Surrounded by the high reeds of the wetlands, the Gunditjmara man, who has spent most of his life on Country, welcomes us in a simple smoking ceremony, burning leaves of native pine, manna gum and the black wattle that, when flowering, has long told the Gunditjmara that the eels are migrating.

With Church, we drive 10 minutes to Kurtonitj, a former grazing property veined with waterways and eel channels, along with foundations of the circular stone dwellings in which the Gunditjmara lived for millennia.

From a large installation of a calendar outlining the six Gunditjmara seasons, steel-mesh walkways head out across the streams to two channels flowing between basalt stones placed thousands of years ago to direct the water flow.

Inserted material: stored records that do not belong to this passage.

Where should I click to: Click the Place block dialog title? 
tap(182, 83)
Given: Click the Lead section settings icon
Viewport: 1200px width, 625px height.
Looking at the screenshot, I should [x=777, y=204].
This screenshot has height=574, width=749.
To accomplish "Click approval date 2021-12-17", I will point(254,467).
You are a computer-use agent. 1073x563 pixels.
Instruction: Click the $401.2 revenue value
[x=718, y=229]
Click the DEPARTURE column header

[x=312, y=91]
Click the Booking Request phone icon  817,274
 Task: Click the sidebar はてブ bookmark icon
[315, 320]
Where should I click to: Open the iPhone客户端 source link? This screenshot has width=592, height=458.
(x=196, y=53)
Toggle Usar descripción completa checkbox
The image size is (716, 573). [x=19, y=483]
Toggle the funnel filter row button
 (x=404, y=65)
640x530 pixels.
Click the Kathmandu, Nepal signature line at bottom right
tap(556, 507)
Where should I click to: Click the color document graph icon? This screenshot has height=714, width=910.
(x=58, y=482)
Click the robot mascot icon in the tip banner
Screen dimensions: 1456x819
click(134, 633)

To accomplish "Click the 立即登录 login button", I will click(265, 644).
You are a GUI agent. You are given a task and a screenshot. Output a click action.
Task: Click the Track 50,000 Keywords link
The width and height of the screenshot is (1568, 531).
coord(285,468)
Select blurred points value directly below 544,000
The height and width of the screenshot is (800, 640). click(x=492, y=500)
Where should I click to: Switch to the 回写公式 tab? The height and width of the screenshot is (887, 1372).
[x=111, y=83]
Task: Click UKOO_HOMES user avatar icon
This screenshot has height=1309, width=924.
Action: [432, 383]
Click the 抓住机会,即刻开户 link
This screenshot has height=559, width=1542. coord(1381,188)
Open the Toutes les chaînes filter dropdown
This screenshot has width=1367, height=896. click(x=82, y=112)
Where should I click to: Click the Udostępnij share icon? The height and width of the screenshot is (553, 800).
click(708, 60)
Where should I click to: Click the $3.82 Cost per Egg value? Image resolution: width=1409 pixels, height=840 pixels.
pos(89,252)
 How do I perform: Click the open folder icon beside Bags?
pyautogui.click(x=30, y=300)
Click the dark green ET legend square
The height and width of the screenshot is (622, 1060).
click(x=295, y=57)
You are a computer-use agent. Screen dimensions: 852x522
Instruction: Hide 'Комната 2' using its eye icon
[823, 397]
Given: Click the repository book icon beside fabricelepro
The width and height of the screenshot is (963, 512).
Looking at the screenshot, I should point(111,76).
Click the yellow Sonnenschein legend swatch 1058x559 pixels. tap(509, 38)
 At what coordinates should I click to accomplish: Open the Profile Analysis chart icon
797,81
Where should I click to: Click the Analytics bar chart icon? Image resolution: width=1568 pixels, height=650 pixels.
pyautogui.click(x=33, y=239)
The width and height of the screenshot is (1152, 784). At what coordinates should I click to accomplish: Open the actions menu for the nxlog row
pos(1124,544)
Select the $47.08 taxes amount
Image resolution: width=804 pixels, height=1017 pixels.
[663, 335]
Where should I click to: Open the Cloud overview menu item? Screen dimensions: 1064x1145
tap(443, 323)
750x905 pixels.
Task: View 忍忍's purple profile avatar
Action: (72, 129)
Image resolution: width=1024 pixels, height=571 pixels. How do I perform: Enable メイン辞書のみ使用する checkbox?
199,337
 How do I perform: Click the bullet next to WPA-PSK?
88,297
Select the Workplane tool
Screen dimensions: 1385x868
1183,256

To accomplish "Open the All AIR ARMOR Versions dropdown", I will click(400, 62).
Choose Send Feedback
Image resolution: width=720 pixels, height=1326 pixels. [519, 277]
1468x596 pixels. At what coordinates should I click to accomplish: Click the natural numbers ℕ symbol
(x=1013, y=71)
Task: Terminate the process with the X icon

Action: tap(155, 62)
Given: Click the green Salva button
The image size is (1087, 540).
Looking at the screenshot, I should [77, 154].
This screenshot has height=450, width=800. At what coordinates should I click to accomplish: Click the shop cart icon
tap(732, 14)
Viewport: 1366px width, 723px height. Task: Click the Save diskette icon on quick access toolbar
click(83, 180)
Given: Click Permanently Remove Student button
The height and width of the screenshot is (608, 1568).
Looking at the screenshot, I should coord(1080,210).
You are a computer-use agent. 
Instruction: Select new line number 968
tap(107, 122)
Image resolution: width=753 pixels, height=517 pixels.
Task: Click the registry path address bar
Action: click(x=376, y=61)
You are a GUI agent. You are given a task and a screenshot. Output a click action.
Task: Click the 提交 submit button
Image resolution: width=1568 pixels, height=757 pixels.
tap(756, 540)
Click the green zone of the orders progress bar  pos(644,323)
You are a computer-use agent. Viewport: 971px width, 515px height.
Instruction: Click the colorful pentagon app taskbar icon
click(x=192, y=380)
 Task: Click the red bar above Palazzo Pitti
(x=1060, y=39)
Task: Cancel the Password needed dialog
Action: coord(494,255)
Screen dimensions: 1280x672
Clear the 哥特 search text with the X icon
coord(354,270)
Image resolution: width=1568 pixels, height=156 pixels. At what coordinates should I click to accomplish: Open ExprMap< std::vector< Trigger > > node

Such channels were up to 1400 metres in length and one metre in depth, designed with narrow constrictions into which woven basket traps would be placed.

Under his arm, Church carries an eel trap woven in the traditional form by one of the Aunties a couple of years ago, demonstrating its ingenuity as he dips it into a channel. A wide opening narrows to a point where the trapped eels couldn't turn around and swim out, while a small hole at the end allowed juvenile eels to swim straight through while ensnaring the adults.

“Traditionally the mob would smoke the eels, and they'd do it in the hollows of manna gums,” Church says as we pass a large eucalypt that's thought to have been one such smokehouse from nature. “We think this one was a smoking tree, though it's now fallen in.” Tests have found traces of oil from the eels in samples from around the tree.

There are eel channels scattered across Kurtonitj, but the most complex systems are at Lake Condah, as were the bulk of the stone dwellings, reflecting the bounty of food at the lake.

On Lake Condah's shore sits the beautifully designed Tae Rak Aquaculture Centre, opened in August 2022 as a tourism hub for Budj Bim. The centre was designed so that it faces the Budj Bim volcano, as the stone dwellings did, looking over the lake where swans and cygnets sail about, and swallows swoop after insects. It features an eel holding tank on the shaded deck, as well as a bush tucker café, serving the likes of smoked eel arancini. It's also the starting point for guided cultural walks.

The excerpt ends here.